Closed wvdvegte closed 2 months ago
This is an editor issue. When I use Sublime text, the file contains word1\nword2
. When I use TextEdit (OSX), the file contains '{\\rtf1\\ansi\\ansicpg1252\\cocoartf2636\n\\cocoatextscaling0\\cocoaplatform0{\\fonttbl\\f0\\fswiss\\fcharset0 Helvetica;}\n{\\colortbl;\\red255\\green255\\blue255;}\n{\\*\\expandedcolortbl;;}\n\\paperw11900\\paperh16840\\margl1440\\margr1440\\vieww11520\\viewh8400\\viewkind0\n\\pard\\tx566\\tx1133\\tx1700\\tx2267\\tx2834\\tx3401\\tx3968\\tx4535\\tx5102\\tx5669\\tx6236\\tx6803\\pardirnatural\\partightenfactor0\n\n\\f0\\fs24 \\cf0 of\\\nsystem}'
.
I think MS Word does the same.
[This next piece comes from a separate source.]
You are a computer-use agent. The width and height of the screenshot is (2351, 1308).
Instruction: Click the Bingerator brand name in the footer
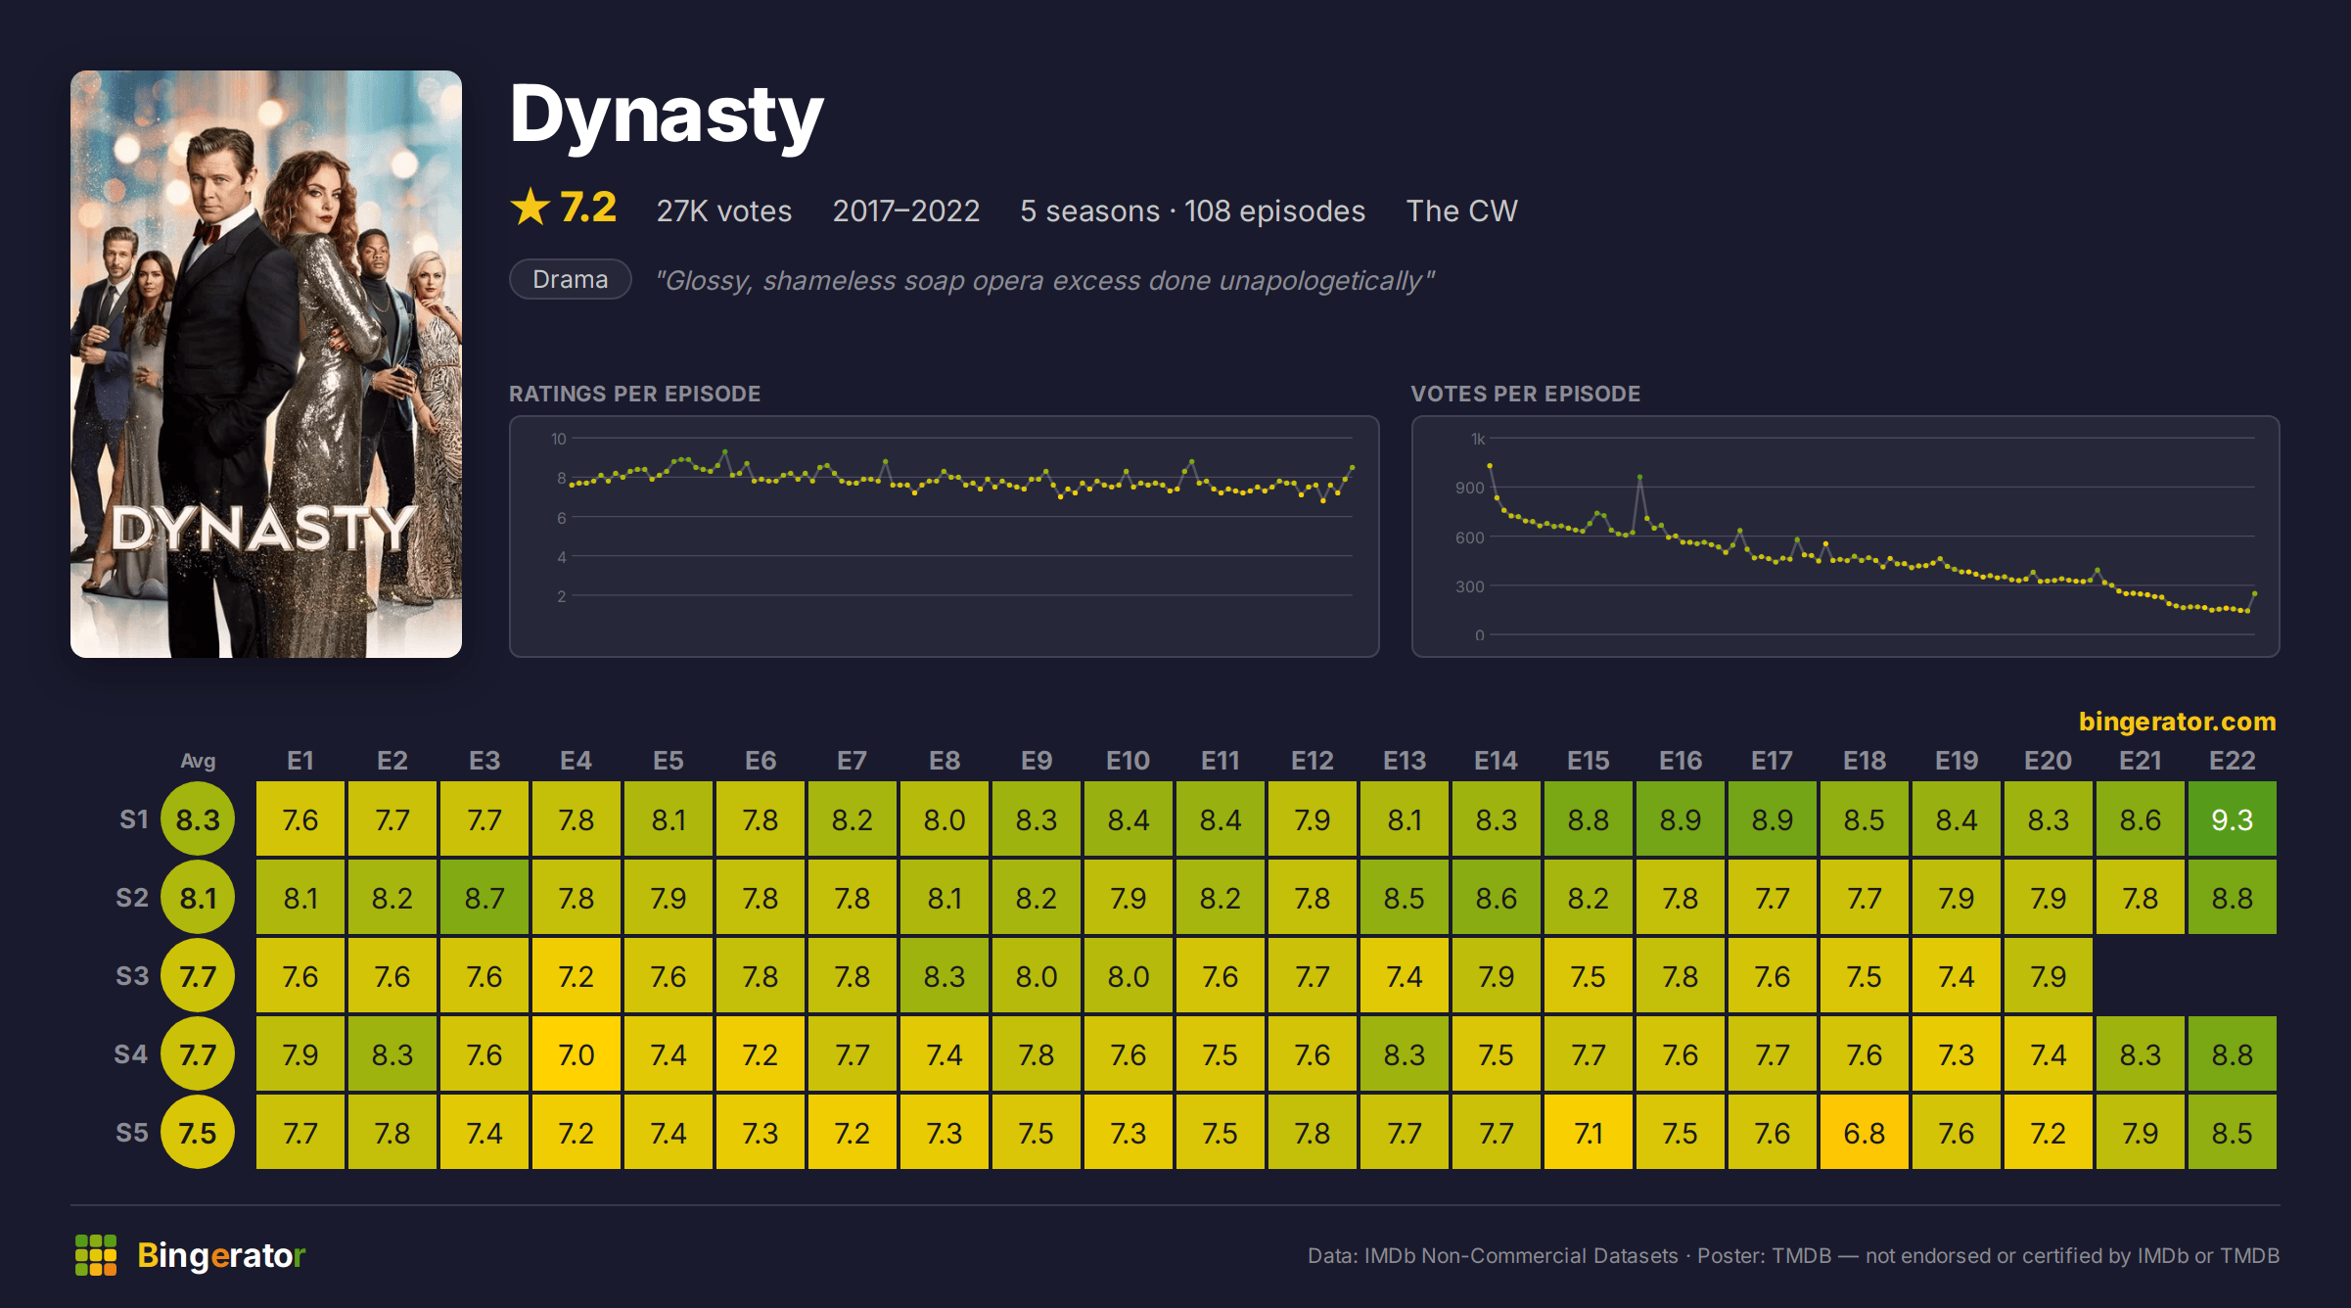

You could test with:
with open("path/to/file.txt") as f:
file = f.read()
file
See what you get.
@markotoplak Is there a way we could sanitize this internally?
@ajdapretnar, I guess you are saving text as rich text format (rtf), not plain text.
@wvdvegte probably has a different problem.
I thought the reason for not considering the first row for filtering is because in rtf, additional parameters get treated as text. So instead of a plain "orange" one would get "{fancyparam:15}orange" and thus the word would not be filtered.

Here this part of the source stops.